Market of Ideas Part 2 in the London camp, and what a market it was, we crowded round stalls to hear the personal stories attached to unique ideas. The sales pitch; the story.
Each agent was given 10 minutes to make any space in Providence house there’s; to think about how they wanted to host it, where they wanted people to sit, lie or stand. Deanna then asked them to make a three-minute presentation in that space, and to focus especially on Desire and Form, two key components of the Compass. On top of this they were each asked to lead into their Desire with a story about themselves. Where had their Desire come from?
What followed was incredibly moving. I’ll just share two of those
stories.
About the third to go Tea (Teasha) arranged the two sofas in the room facing each other, pushed together like a little boat, a raft, and asked people to take off their shoes and sit in it, if they liked, or sit on the edges. Soon everyone was huddled in and around this comfortable, and comforting, new platform. She told us about how she’d got kicked out of home when she was 16 and how much that had forced her to grow up, learn how to do things by herself, and how she’d lost her sister when she was young. How she’d struggled through different choices and routes and all the time through this how key particular voices and characters she’d encountered along the way had been. How they’d lifted her, mentored her, allowed her to grow and find the right path for her, and how this was what she wanted to do for other people, not to tell them what to do, but to be a voice, a voice that could be there to give those she encountered the same help she was given, to be a mentor to the people she worked with.

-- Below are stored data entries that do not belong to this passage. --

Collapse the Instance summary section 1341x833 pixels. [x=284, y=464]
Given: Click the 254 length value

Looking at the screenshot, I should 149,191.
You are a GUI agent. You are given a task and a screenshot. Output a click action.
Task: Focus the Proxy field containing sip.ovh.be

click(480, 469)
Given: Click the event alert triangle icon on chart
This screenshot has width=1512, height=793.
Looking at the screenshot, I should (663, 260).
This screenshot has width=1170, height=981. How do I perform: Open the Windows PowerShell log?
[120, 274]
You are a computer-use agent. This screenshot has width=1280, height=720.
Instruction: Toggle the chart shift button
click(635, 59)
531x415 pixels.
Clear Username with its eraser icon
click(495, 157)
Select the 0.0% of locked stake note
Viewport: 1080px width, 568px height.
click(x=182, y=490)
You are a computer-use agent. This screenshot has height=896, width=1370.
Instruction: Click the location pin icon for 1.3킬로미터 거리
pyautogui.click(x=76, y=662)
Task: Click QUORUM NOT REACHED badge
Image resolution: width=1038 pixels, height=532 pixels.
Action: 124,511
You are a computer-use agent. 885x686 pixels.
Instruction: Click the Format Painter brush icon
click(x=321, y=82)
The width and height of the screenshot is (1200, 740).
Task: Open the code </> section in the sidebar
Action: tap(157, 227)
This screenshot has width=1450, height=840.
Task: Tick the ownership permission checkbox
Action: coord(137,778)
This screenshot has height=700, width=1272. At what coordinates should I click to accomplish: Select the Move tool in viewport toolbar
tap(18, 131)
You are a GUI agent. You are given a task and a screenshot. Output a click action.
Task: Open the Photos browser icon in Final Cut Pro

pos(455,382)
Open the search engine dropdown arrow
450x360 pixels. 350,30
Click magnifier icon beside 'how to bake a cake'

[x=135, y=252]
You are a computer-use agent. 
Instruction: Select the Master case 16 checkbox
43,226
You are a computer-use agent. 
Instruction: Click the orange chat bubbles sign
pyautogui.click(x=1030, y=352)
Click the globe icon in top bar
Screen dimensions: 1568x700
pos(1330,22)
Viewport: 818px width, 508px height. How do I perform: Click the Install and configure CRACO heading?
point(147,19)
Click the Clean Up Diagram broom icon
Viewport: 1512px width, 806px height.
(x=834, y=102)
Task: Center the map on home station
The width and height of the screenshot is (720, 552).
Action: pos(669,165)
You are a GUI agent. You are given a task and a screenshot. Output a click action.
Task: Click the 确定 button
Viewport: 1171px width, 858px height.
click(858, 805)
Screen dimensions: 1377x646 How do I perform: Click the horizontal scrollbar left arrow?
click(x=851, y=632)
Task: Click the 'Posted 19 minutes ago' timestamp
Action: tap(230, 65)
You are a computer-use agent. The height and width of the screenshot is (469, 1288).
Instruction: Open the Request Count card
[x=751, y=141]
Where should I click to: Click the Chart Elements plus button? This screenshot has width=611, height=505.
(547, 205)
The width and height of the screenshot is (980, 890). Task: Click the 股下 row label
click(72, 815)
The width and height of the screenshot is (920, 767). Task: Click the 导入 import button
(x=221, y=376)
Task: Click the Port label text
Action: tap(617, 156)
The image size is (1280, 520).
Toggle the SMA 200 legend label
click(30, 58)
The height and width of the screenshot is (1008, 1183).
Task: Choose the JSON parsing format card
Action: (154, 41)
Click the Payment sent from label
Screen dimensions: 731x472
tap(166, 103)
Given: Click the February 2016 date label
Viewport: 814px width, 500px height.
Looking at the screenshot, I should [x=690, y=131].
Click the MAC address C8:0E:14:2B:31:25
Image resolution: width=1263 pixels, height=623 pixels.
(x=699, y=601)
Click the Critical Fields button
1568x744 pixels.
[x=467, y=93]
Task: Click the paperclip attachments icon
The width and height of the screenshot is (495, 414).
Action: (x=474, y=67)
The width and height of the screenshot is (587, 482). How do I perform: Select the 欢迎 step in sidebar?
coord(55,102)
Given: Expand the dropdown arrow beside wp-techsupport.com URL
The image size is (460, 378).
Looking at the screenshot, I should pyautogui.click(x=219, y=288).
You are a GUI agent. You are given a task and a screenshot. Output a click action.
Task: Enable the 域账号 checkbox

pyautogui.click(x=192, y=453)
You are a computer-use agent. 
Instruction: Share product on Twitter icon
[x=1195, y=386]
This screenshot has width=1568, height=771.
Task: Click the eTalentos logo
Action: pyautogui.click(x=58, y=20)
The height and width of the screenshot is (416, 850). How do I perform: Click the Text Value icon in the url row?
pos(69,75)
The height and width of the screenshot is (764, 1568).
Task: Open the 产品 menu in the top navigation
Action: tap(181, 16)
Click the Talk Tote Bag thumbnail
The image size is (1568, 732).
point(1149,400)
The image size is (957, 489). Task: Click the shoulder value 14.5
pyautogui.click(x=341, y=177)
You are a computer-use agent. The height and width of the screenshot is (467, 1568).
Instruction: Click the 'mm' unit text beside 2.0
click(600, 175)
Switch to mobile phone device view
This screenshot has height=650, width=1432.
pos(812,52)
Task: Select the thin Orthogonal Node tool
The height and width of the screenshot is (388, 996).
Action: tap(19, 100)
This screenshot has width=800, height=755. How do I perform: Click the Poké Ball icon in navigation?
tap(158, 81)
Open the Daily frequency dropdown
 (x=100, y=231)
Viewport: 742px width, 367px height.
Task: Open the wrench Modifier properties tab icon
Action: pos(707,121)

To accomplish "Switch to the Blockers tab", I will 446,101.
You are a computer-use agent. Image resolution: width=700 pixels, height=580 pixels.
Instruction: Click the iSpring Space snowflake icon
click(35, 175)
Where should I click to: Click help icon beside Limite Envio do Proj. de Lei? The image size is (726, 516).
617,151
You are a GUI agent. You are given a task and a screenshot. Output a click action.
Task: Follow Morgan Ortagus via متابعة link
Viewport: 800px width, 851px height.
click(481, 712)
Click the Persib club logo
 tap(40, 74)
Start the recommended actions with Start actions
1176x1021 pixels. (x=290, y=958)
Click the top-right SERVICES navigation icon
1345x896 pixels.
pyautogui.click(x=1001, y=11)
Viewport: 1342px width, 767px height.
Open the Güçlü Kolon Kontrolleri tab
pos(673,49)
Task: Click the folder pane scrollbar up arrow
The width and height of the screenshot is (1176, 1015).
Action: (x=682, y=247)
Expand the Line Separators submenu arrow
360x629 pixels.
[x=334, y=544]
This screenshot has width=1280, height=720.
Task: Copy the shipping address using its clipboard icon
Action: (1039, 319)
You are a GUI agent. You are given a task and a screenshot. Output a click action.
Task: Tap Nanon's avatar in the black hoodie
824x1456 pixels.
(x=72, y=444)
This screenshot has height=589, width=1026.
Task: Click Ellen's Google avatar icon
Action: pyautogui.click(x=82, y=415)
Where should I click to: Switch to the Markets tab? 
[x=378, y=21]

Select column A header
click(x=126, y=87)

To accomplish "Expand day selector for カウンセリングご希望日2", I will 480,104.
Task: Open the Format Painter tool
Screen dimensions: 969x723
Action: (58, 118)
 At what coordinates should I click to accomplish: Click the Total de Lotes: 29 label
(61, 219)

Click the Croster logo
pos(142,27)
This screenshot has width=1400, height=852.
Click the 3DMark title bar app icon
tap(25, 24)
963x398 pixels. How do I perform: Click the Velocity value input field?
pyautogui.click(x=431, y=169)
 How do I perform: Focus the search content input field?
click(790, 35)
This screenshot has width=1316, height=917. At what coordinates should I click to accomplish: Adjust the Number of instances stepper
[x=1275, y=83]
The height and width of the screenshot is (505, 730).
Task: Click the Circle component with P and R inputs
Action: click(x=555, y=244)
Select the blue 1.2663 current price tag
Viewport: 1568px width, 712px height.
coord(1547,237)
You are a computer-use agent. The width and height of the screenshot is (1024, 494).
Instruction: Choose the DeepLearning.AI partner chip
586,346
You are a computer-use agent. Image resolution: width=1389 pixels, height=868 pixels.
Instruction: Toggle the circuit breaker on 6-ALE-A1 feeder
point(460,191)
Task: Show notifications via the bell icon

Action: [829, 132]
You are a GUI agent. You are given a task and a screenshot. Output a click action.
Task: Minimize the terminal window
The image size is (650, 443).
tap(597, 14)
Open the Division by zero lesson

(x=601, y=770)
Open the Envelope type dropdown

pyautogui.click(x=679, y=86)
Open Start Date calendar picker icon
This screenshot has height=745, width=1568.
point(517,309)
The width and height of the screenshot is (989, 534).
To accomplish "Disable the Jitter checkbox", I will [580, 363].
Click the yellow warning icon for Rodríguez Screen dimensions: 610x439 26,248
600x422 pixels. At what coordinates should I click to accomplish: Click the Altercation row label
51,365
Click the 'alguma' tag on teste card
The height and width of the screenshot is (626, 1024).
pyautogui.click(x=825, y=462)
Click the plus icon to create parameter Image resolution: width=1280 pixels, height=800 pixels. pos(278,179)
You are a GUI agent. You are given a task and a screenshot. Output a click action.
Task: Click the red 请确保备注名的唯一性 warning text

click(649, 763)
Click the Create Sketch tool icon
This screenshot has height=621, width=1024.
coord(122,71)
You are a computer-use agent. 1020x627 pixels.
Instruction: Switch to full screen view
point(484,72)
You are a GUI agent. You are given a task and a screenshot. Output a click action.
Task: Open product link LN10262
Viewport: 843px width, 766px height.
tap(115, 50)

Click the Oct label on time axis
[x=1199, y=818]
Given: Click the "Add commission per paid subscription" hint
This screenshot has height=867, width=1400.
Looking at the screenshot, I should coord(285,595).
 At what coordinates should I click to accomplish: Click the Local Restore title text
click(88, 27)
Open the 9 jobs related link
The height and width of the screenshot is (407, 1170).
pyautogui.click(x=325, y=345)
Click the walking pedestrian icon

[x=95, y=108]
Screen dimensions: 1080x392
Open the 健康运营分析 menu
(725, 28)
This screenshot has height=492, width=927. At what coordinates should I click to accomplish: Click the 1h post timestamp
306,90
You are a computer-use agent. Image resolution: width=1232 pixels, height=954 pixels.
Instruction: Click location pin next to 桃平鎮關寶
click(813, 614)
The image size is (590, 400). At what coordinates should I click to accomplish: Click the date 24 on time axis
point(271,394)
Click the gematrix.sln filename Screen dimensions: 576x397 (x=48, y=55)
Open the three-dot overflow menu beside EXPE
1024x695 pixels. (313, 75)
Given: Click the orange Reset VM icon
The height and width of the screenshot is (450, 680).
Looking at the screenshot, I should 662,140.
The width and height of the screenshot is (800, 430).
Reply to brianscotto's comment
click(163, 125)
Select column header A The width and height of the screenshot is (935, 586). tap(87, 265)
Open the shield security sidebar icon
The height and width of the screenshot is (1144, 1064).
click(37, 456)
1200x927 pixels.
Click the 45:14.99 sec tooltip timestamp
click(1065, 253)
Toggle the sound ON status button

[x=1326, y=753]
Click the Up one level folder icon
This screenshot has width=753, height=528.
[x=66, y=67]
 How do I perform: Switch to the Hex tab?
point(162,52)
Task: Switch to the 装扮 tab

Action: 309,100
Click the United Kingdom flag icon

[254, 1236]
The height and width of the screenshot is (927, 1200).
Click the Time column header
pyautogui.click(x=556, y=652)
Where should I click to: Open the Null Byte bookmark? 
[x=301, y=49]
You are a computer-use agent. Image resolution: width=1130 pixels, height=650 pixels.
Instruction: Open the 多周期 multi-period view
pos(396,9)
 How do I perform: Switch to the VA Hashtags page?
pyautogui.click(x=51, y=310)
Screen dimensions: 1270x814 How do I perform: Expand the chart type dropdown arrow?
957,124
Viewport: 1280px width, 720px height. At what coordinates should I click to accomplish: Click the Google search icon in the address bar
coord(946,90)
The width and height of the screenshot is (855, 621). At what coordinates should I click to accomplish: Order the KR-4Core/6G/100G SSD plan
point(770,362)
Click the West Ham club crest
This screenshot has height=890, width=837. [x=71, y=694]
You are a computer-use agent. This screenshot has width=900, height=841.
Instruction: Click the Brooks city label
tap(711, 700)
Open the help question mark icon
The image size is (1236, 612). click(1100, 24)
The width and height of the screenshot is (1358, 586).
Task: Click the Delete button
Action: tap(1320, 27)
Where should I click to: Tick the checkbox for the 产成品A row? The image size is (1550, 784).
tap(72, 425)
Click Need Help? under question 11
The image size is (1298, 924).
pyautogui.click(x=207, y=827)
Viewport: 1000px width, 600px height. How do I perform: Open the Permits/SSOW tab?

It was deeply moving to hear. This led to her explanation of the female football spaces, as places for fun, sport, socialising but also gaining confidence and having people to reach out to. It was powerful. By the end of the session she’d decided Zennae-Kay would be her first ‘protege’, something she jokingly called her later in the session.
Another story I had to share was Zara’s. It was told so brilliantly. She got everyone to sit, or stand/be however they wanted to, as long as everyone was looking down at their feet. She then explained how she had suffered from depression from a young age, even before uni where she was officially diagnosed. She said recently she had switched off from technology as much as possible, she proudly held up her Nokia brick and boasted of its long battery and said that her desire was to get everyone to look up and see the world, and that this was what was bringing her joy in her life. Imagine hearing that while staring at your trainers.
She said she felt people seemed increasingly disconnected, living each in their own virtual world in an alternate less real reality. The form of her idea had mutated too. She no longer wanted to do mindfulness classes for men, she wanted to create a set of cards about battersea that helped people engage with the local area, community, people, history and phenomena, all aimed at helping people look up. Something we all need to do.